Sixteen by Nine: A film project
For this project 'Sixteen by Nine' we were in small groups and asked to create a 2 minute film on the theme of 'London'.
Our film, Clockwork, will document the activities that occur whilst London is asleep. The film will focus on the characters that come out of the woodwork after dusk, whose jobs are to prepare the city for the coming day before the sun rises. The film aims to reveal the unexpected beauty in the overlooked night shift and early morning workers’ routines.
Characterised by muted tones and soft camera movements, the narrative guides the viewer through a gradual journey of London from dusk to dawn. The film will also highlight the contrast between the fervent activity of the workers going about their duties while the majority of Londoners slumber quietly in the peaceful stillness of the late night and early morning hours.
Our group all agreed on the concept for the film which meant it was fairly easy to come up with further ideas and development. We created a treatment to further refine and communicate our ideas and develop the concept.
After showing our treatment and talking our idea through with our tutors and Raven Smith, we agreed that we needed to go on a recce to check which locations would be best for filming. He also told us to look at the lighting in Gregory Crewdson's night photography. They gave us some interesting locations we could visit and talked about how the film needed energy in it through the soundtrack.
We then started to look at more specific locations where we could film. We knew we wanted to stay around the Regent Street area as this would give us a central point full of activity to film. It also made things easier from a logistical standpoint. We created this map which split up the area into sections for each of us to explore. We each went to our specific locations and took photos on our phone of interesting people and activity that we could film on a later date.
After the recce we all looked at the photos we had taken and found that we had not taken enough photos of people. And since people were going to be the main focus of the video, we needed to think more carefully about where we were filming. Our aim was to discover people as we explored the area in the early hours of the morning and ask if we could film them doing their jobs for a student film. We also made many lists about more specific areas we could film like the gates for Oxford Circus tube station and the Metro newspapers being dropped off. We made a list of all of the jobs we wanted to film such as window cleaners, retail staff, tube workers and street cleaners. After doing this planning we felt much more prepared and ready to start filming.
We ended up having 2 shoot days, the first one was to capture the night workers in the late evening, and the second one was to capture workers in the early hours of the morning.

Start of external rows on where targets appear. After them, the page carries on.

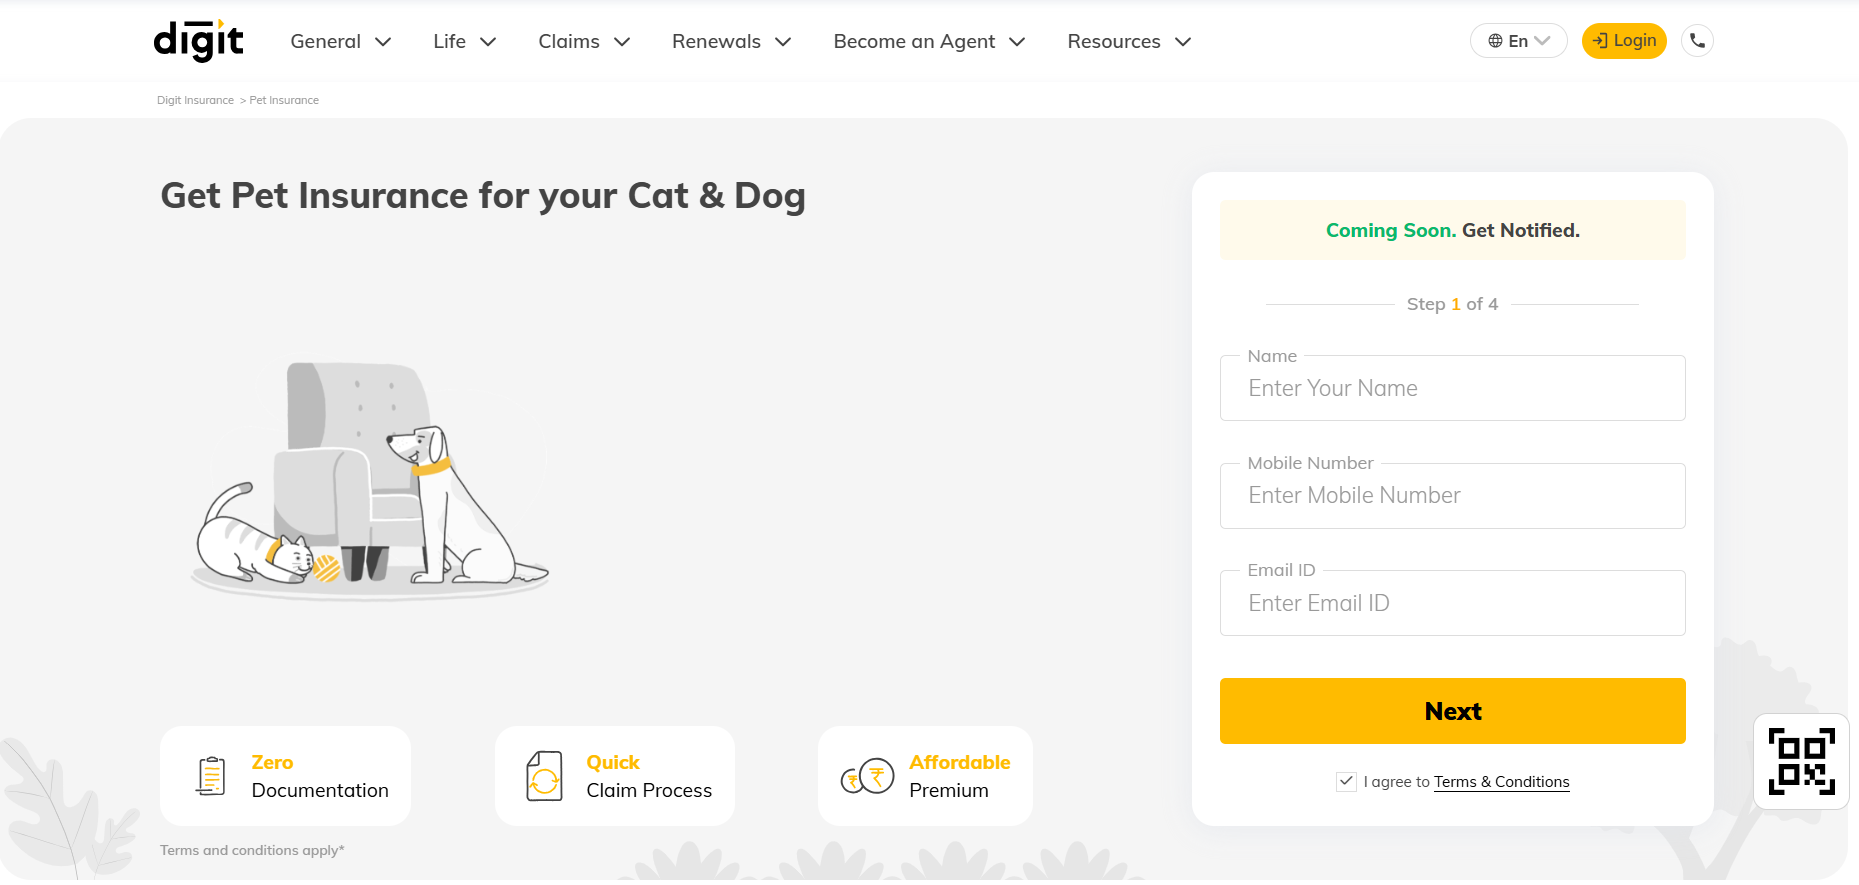Click the Zero Documentation clipboard icon
Viewport: 1859px width, 885px height.
pos(211,776)
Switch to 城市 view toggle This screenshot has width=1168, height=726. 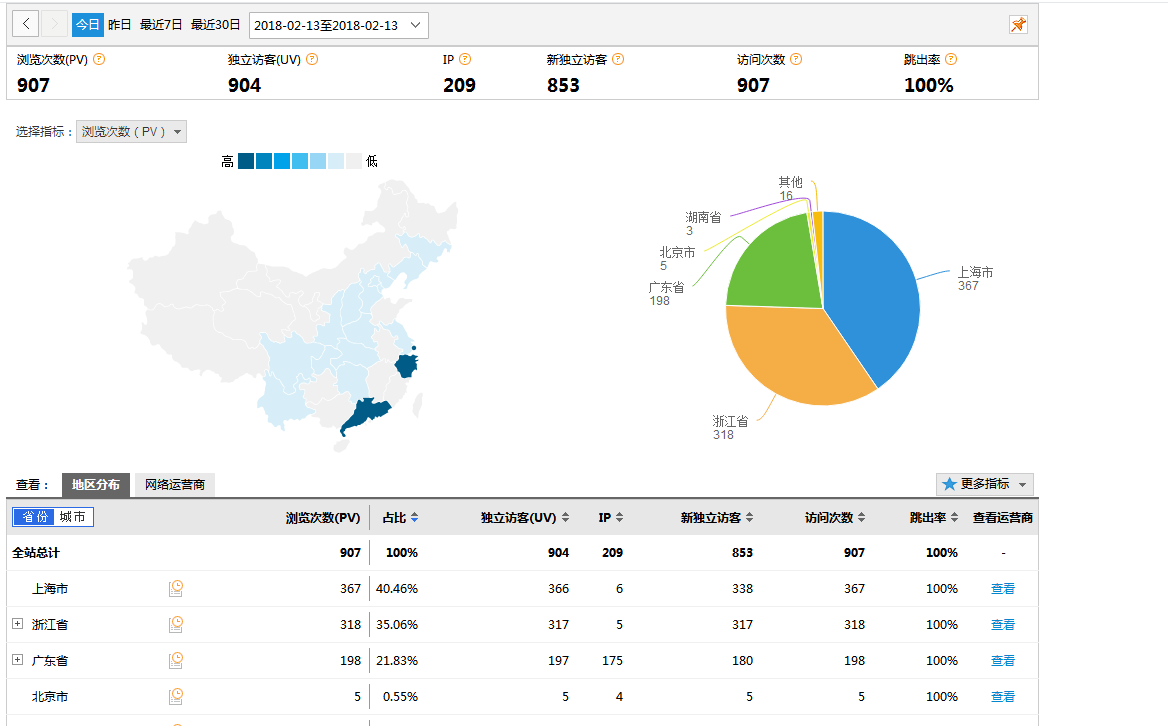(73, 517)
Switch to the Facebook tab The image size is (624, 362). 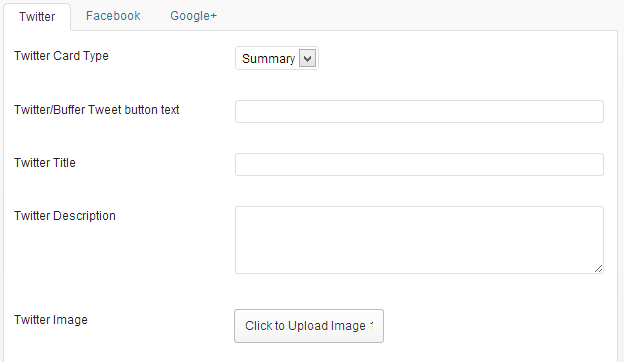pyautogui.click(x=113, y=16)
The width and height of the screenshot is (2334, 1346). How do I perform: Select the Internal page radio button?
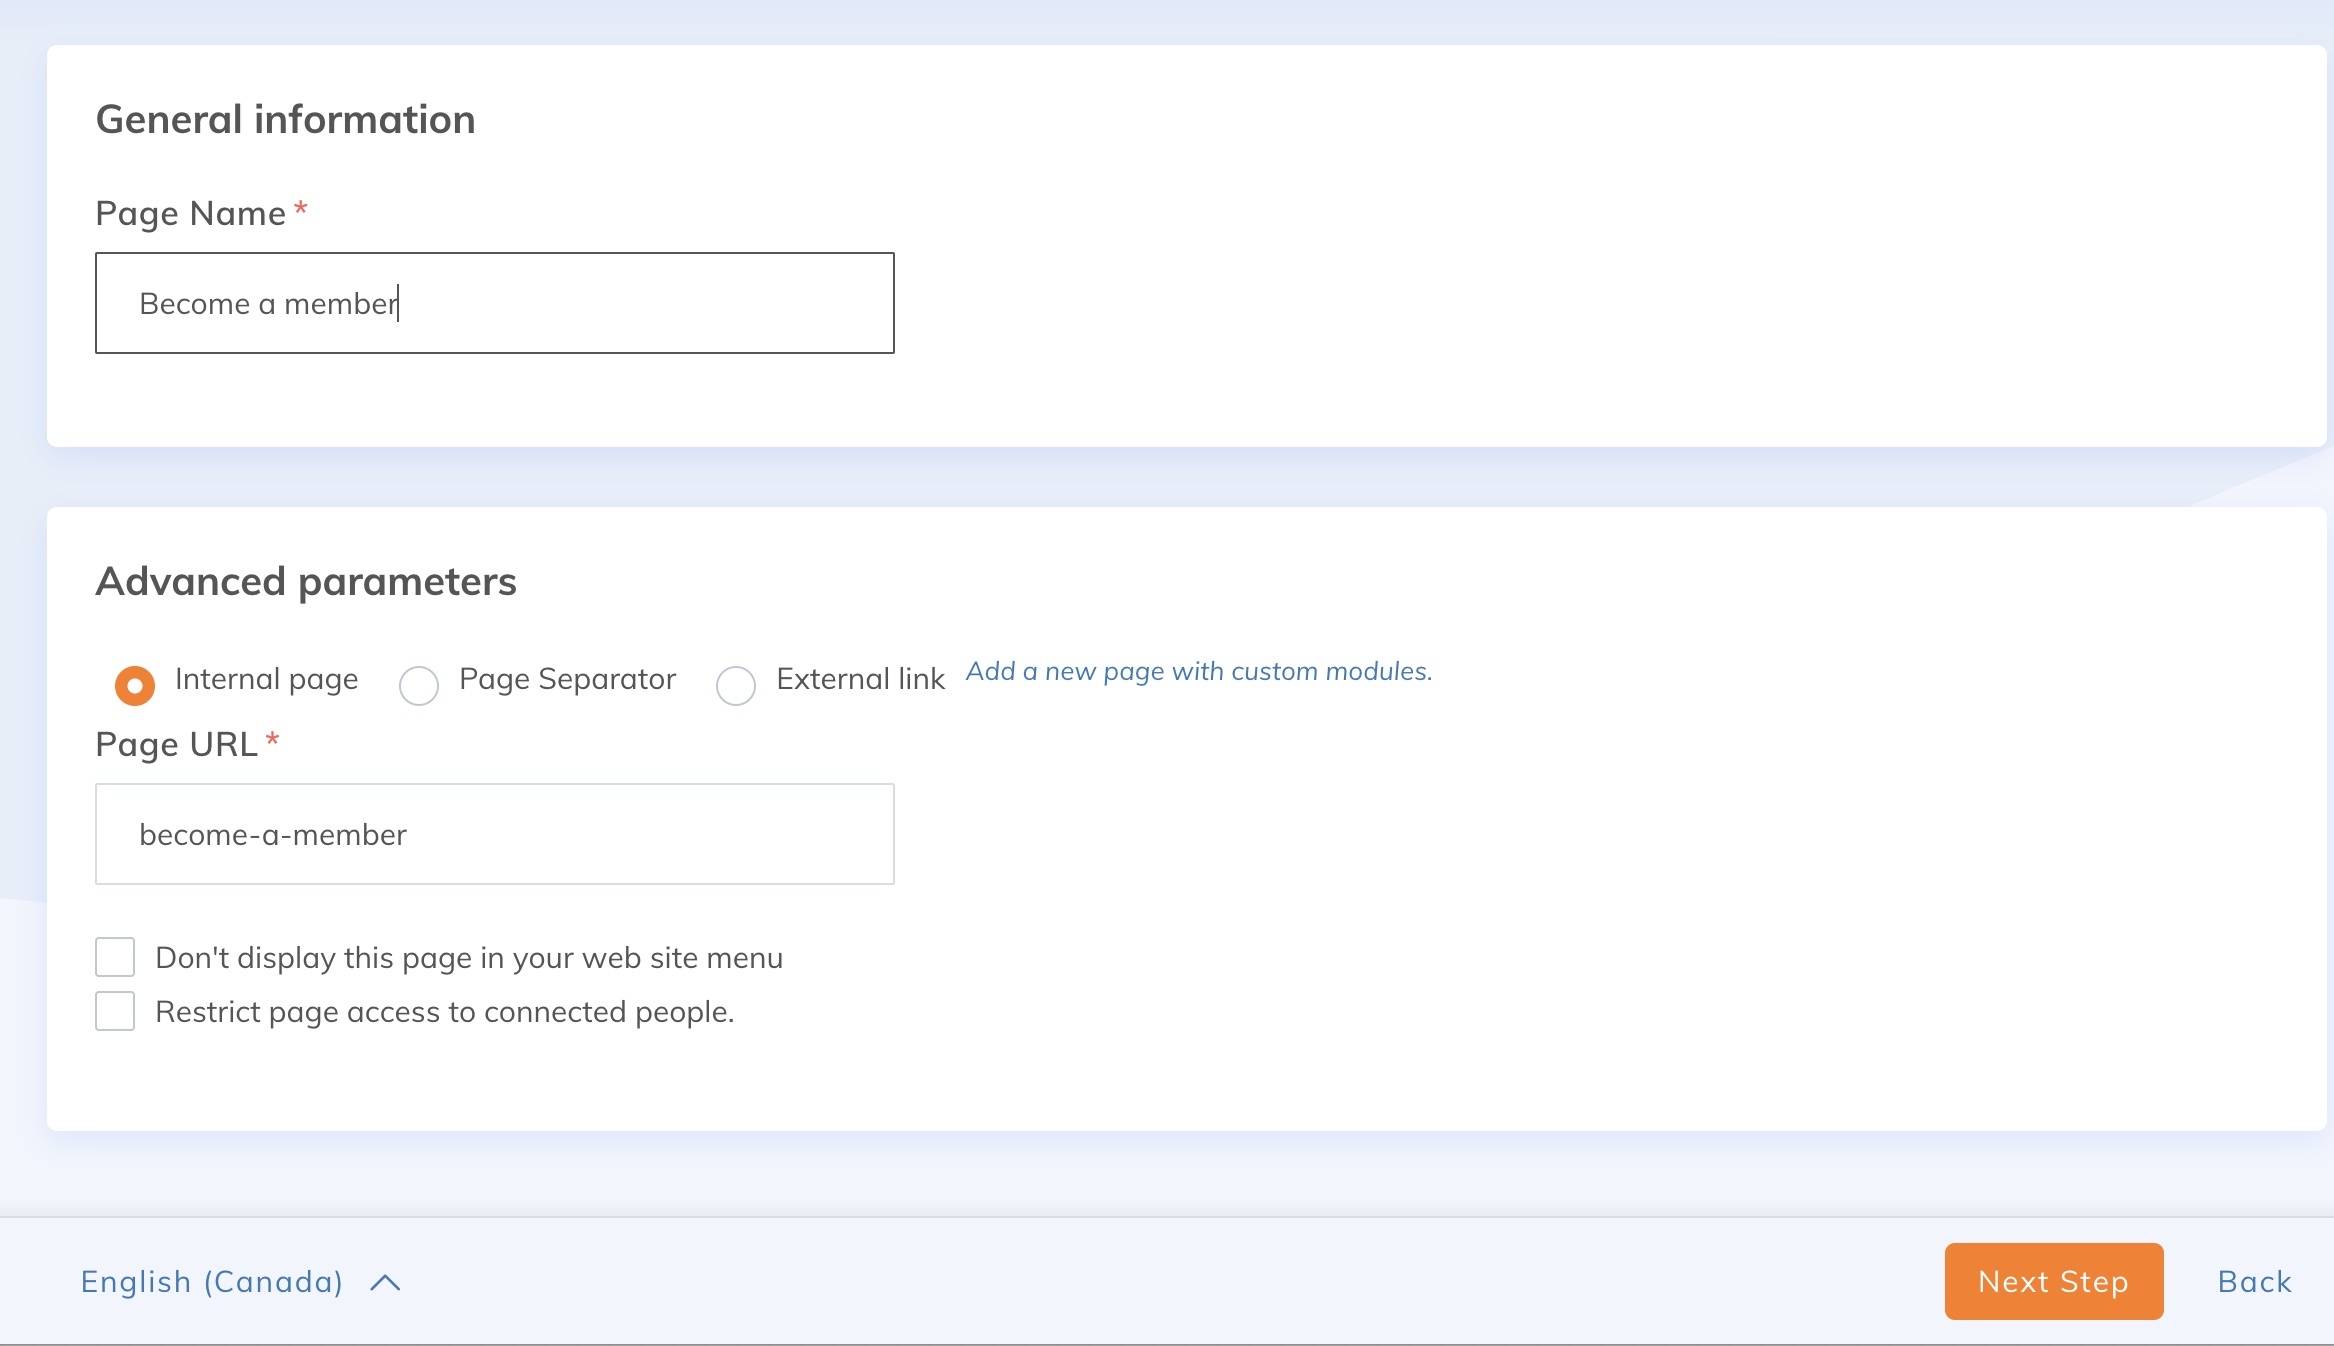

On the first day we had 2 cinematogrpahers and a person who was asking people if we could film them. This ended up working really well as we were able to to capture a lot of people form different angles. We saw a variety of people including construction workers, window cleaners, bin men and engineers. The next day when we looked at our footage we found that a lot of it focused on great content but the filming was not stable enough and this worsens the look of the footage. Our tutor advised us to use tripods, (which seemed obvious looking back) so the cameras were still and observing the night workers.
On the second shoot day, with our tripods, the footage was much better and looked really great. With 2 cameras we were still able to get a variety of angles but now the footage looked much more stable and higher quality. As this was our second day filming on the streets, we were much more confident approaching people and asking if we could film them. Almost everyone said yes although there were a few people who didn't want to be on camera. A lot of people were very friendly and talkative which was nice to see because they normally carry out their shifts alone. I enjoyed the second shoot day a lot more as we had a better idea of what we were doing, and out footage was much better quality.
When it came to editing we didn't know where to start so we shared all of the footage onto a Google drive so everyone in our group could access it. The people who felt more comfortable editing them made a rough cut of the film and we picked the best one. After showing out tutors and getting feedback of how to move forward, we edited the film together on one computer, with everyone contributing. This process took longer as there was some disagreements about which clips should be used but generally we worked very well together and editing went smoothly. We knew which soundtrack we were using from the start so we spent a lot of time making sure the cutting of clips and the edit flowed well with the music.
We had a lot of late nights in the studio trying to get the edit right, and when we were happy with it we started to colour grade it. We are all new to colour grading so we really struggled with this. We learnt as we did it so the film did not have the best colour.
Overall I was really pleased with the outcome of this project. Our team worked really well together and I leant a lot about planning a film shoot, cinematography, editing and colour grading. Looking back I think we wasted a lot of time at the start of the project which meant we had to finish it fairly quickly. I learnt a lot about using Premier Pro and am now much more comfortable using it for editing video, where as previously I would have used Final Cut Pro. I am happy with the outcome as we produced an interesting short piece that stayed true to the treatment.